Two beta distributions with different shape parameters.

Let’s look at an actual example from the AutoRescue model. The below example shows the probability of a successful retry by day (the true action space is more granular than this) for a particular set of payment characteristics as returned by our random forest model. Suppose we had a single retry left;in this case, we would opt to retry on penultimate days of the retry window during the epsilon-greedy exploitation stage.

Probabilities returned by random forest model across the retry window.

During the random action selection stage of the epsilon-greedy algorithm, instead of looking at the conditional (weighted) mean usually returned by the random forest, we return the probabilities estimated by the individual trees (pictured below) and randomly select one for each action. We then select the action with the highest sampled probability.

Probabilities returned by the individual trees in the random forest.

As we can see from the above example, our model is more confident about the probability of a successful retry for some actions than others. By allowing the model to still explore areas for which it exhibits a greater degree of uncertainty, we might discover actions that end up returning higher rewards.
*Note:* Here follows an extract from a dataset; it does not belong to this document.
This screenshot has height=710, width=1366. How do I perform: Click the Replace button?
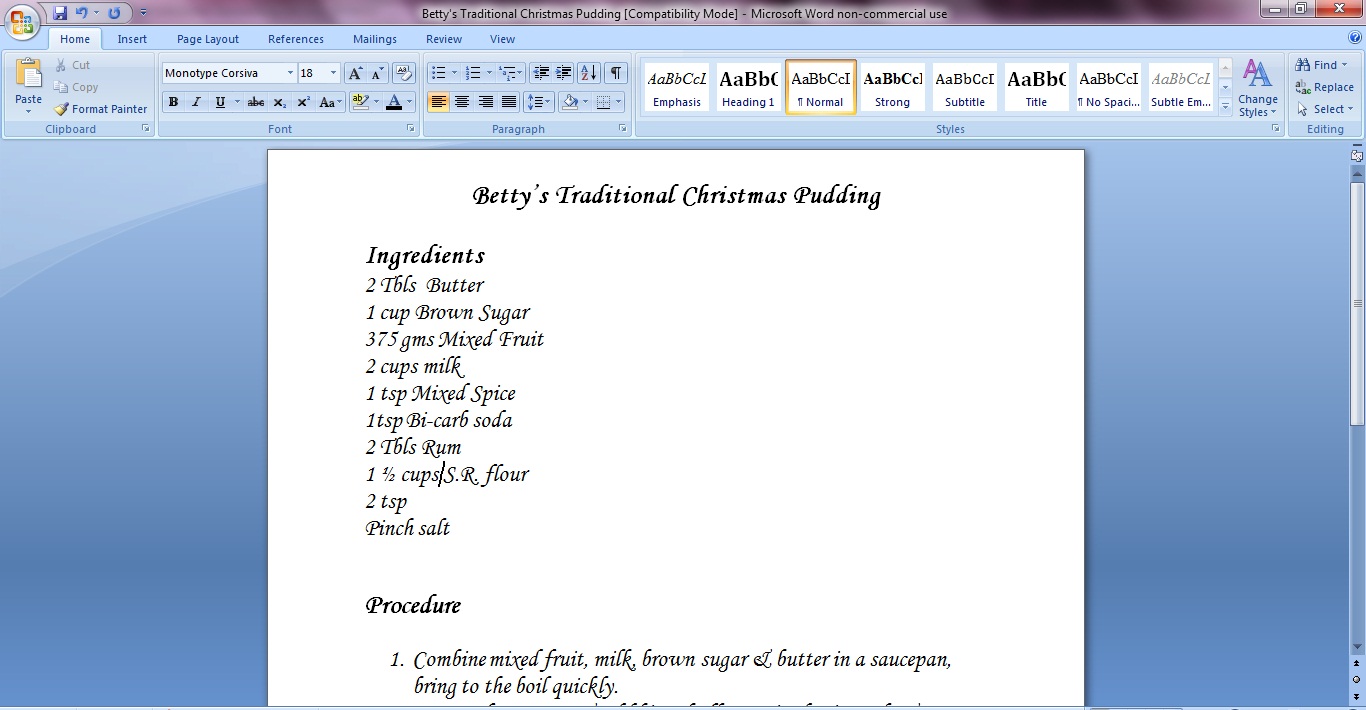pyautogui.click(x=1324, y=87)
Distributing attempts across the retry window

The final problem to solve is how to optimally spread our attempts across the retry window. Looking at the graph above, one might be tempted to schedule a few attempts during the first week and the majority of attempts towards the end of the retry window. However, probabilities for the remaining available actions are recalculated after each failed attempt, leading to a different proposed distribution of attempts across the retry window.

Problems arise when the predicted probability of a retry being successful is high for actions towards the end of the rescue window, but are less so when recalculated after an unsuccessful retry. We noticed that this is particularly the case when certain model input features become dominant, and have a comparable degree of contribution in determining the models output across adjoining actions (we can use SHAP values to quantify this contribution).

We ended up using a heuristic approach in which the model prioritizes(smoothed) local probability peaks. This generally caused the attempts to be spread more across the retry window, and was accompanied by an uplift in successful orders.

Results

An important question still remains: how did this model perform in practice? Over the summer, we conducted an experiment to compare its performance with the baseline strategy we introduced above - namely, retrying each failed payment every four days. The first experiment we tried, which didn’t include logic of distribution attempts throughout the retry window described above, saw our machine learning model convert about 6% more orders than the baseline.

Using these results as a starting point, we spent some time developing the model further, adding the local peaks logic we outlined in the preceding paragraph as well as some additional functionality to improve how the model learns success probabilities from the data it receives. Initial results for this model are even better than those of its previous iteration, and we are confident that we have built a product that can drive real value for our clients.